With a moderate climate for the majority of the year, researchers believe that many of the world’s original cannabis strains first appeared in the mountainous areas of the country. The centrally located country features porous borders where domestically produced cannabis easily flows in and outwards to Central Asia, Europe, and Northern Africa.
Cannabis, CBD, and Mongolia
Currently, cannabis is illegal for recreational, industrial, and medical use in Mongolia. Despite the government’s frequent punishment of trafficking and possession crimes, cannabis grows wildly in almost every region of the country. It’s not uncommon for residents to publicly consume cannabis in restaurants, cafes, and parks.
Thousands of years ago, cannabis’ medicinal and psychoactive properties were discovered by Scythian tribes that inhabited the area. The nomadic tribes traveled from Mongolia westward to other Central Asian nations, such as Kazakhstan and Kyrgyzstan.
For centuries, Chinese rulers attempted to take control of Mongolia. However, their attempts frequently failed due to the complex, skilled nature of local militia groups.

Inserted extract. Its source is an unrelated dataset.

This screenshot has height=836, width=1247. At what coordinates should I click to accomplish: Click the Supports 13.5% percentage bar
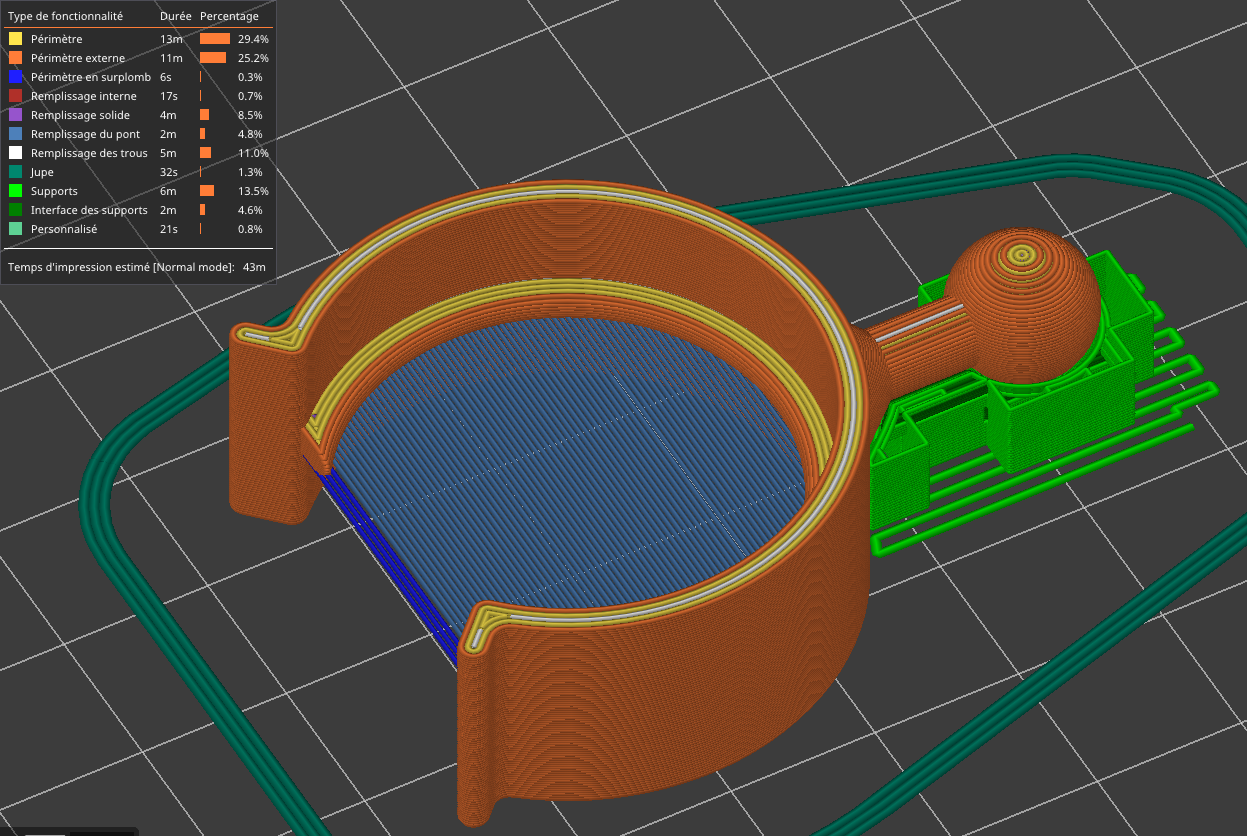(207, 191)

Additionally, Mongolia made ties with its Russian neighbor in the mid twentieth century to fend off invasion attempts from East Asian countries like Japan.
Marijuana consumption was made formally illegal during the rule of soviet-inspired Mongolian leaders in the 1920s.

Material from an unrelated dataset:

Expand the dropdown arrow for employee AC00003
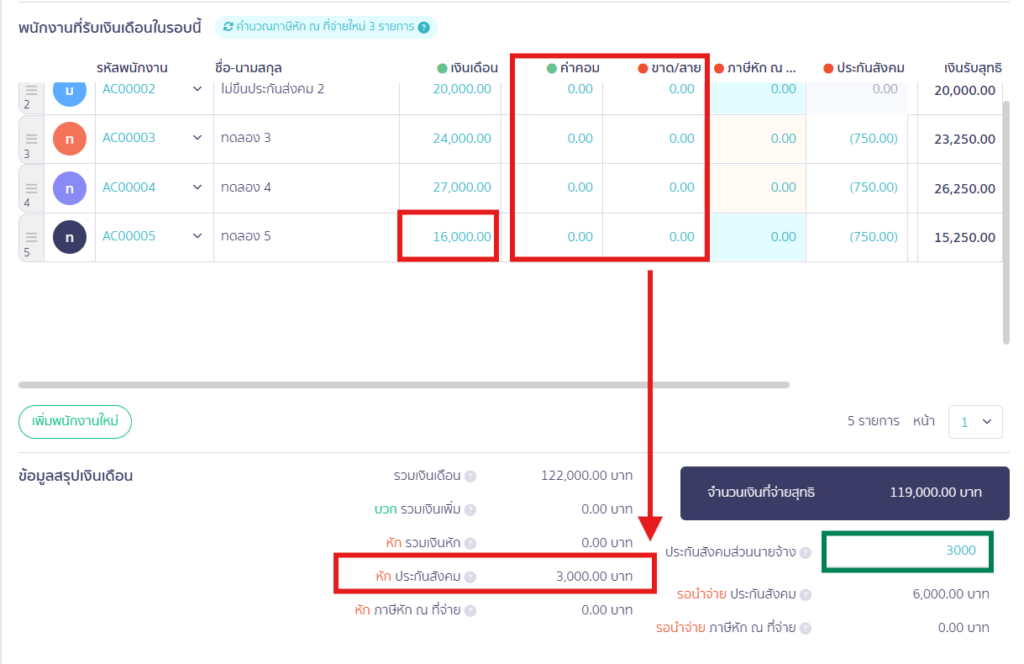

After the dissolution of the Soviet Union in the nineties, the Mongolian economy nearly collapsed several times. Extremely high inflation and political instability of the central government threatened most residents’ way of life.
In order to survive, many turned to cannabis cultivation and trafficking. Globally, marijuana prices increased during the twentieth century as it became illegal throughout the entire world. This motivated residents to turn to the cannabis industry as crop prices surged over the decades.

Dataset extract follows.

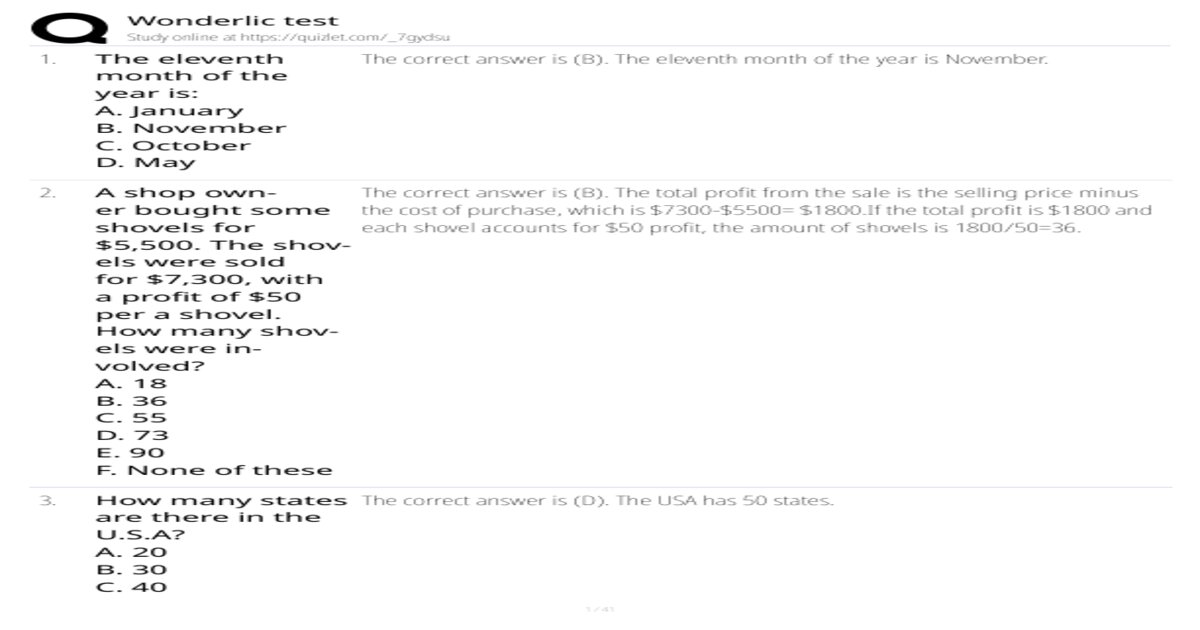Select answer option B. November
The height and width of the screenshot is (630, 1200).
coord(191,128)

Even today, local law enforcers still have trouble effectively rooting out cannabis cultivation and distribution organizations. Many growers operate in hard to patrol, mountainous areas along rural outskirts before marketing their products to urban buyers. Essentially all marijuana in Mongolia is locally sourced while the rest is shipped off to other Central Asian nations.
Ancient trade routes set up during the fifteenth century are still in use to this very day. In Outer Mongolia, merchants along the Tea Road, which has stops every 25 to 30 kilometers, help to export new strains of marijuana across the border.
Although conditions have improved substantially in the past twenty years, many families are still entrenched in the cannabis market. It’s unlikely that Mongolian officials will implement substantive cannabis policy reform any time soon.